**Work to complete:**
Go through the data below and gather each line containing "will".

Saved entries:

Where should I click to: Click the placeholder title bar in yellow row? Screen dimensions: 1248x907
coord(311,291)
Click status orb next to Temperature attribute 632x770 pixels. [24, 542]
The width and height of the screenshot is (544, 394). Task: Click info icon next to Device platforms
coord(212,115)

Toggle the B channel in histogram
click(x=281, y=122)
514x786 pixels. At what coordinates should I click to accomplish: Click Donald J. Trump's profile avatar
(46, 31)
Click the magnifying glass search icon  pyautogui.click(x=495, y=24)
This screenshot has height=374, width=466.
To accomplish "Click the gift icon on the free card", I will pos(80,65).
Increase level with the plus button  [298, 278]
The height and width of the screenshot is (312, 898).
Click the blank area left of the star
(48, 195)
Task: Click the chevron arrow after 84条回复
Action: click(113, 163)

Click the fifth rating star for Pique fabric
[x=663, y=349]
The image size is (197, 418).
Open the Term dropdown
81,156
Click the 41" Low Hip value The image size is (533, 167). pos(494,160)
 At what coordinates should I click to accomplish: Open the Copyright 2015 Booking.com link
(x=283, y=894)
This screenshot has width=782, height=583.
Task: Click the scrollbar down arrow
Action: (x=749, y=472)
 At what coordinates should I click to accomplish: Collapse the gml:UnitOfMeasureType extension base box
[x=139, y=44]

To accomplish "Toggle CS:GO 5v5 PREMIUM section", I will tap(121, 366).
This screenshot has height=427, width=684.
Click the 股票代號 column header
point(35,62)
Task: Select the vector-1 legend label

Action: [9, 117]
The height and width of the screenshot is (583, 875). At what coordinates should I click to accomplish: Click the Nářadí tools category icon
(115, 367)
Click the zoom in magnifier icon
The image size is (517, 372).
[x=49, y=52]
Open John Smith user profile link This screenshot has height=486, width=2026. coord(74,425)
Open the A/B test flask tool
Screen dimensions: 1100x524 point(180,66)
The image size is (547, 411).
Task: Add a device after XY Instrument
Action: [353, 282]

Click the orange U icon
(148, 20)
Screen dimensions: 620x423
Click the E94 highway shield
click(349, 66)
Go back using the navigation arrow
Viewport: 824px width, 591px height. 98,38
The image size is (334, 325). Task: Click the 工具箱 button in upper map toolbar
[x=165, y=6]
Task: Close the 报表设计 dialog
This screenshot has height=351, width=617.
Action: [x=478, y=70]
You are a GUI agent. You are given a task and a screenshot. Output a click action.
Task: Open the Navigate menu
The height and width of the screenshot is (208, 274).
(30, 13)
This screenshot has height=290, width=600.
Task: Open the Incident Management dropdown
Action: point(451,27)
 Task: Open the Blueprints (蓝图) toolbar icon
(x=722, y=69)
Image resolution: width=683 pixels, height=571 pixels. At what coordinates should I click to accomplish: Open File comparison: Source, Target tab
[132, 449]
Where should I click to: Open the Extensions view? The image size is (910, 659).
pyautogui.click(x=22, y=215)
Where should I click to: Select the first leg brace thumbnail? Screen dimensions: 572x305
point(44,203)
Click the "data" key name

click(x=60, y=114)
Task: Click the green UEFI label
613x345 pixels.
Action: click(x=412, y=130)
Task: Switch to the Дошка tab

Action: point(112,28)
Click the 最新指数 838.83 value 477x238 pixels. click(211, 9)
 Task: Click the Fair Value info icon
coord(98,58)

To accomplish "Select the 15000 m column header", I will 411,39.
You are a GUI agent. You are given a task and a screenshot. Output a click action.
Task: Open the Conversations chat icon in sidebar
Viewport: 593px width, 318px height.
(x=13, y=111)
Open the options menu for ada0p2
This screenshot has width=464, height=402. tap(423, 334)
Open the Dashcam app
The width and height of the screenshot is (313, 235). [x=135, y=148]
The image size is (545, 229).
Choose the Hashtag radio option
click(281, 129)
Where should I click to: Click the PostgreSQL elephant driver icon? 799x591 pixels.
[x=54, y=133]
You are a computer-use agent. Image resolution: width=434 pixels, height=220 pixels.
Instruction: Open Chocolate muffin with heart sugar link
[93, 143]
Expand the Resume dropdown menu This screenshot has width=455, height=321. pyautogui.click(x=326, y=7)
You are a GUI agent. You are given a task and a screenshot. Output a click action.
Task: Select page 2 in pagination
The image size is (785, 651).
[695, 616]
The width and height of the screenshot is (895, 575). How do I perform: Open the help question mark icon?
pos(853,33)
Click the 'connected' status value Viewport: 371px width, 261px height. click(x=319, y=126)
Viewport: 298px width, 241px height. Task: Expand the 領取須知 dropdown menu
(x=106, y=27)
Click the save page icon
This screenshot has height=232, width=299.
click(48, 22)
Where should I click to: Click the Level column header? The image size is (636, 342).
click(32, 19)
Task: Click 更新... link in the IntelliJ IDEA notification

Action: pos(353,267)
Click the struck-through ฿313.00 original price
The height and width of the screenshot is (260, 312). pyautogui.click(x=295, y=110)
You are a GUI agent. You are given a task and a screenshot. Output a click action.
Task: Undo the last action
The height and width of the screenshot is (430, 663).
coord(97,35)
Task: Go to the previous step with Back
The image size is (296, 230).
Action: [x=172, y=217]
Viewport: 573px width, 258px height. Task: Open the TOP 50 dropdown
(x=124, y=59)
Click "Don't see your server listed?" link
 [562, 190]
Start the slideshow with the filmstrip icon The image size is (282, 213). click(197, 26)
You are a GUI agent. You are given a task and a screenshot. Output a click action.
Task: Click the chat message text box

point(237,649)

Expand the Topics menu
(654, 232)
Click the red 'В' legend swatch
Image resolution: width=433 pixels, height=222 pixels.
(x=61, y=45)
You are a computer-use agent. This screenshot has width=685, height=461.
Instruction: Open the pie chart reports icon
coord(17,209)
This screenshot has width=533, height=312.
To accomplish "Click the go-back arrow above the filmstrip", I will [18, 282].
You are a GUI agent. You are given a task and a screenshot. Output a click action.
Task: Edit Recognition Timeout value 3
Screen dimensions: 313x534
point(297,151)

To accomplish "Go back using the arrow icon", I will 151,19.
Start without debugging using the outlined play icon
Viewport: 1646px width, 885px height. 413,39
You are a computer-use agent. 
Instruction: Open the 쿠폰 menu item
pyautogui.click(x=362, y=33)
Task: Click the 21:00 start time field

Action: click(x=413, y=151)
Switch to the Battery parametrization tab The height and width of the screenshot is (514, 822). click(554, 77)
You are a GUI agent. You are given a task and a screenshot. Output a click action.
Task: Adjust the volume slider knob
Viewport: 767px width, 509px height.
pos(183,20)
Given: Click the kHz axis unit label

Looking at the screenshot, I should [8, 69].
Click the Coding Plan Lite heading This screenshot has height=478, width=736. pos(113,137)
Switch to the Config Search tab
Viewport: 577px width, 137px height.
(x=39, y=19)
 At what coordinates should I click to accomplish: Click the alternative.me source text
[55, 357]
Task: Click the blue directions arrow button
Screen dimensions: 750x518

**Expected output:**
To accomplish "Click the gift icon on the free card", I will pos(80,65).
To accomplish "Toggle CS:GO 5v5 PREMIUM section", I will tap(121, 366).
To accomplish "Select the 15000 m column header", I will 411,39.
To accomplish "Click the go-back arrow above the filmstrip", I will [18, 282].
To accomplish "Go back using the arrow icon", I will 151,19.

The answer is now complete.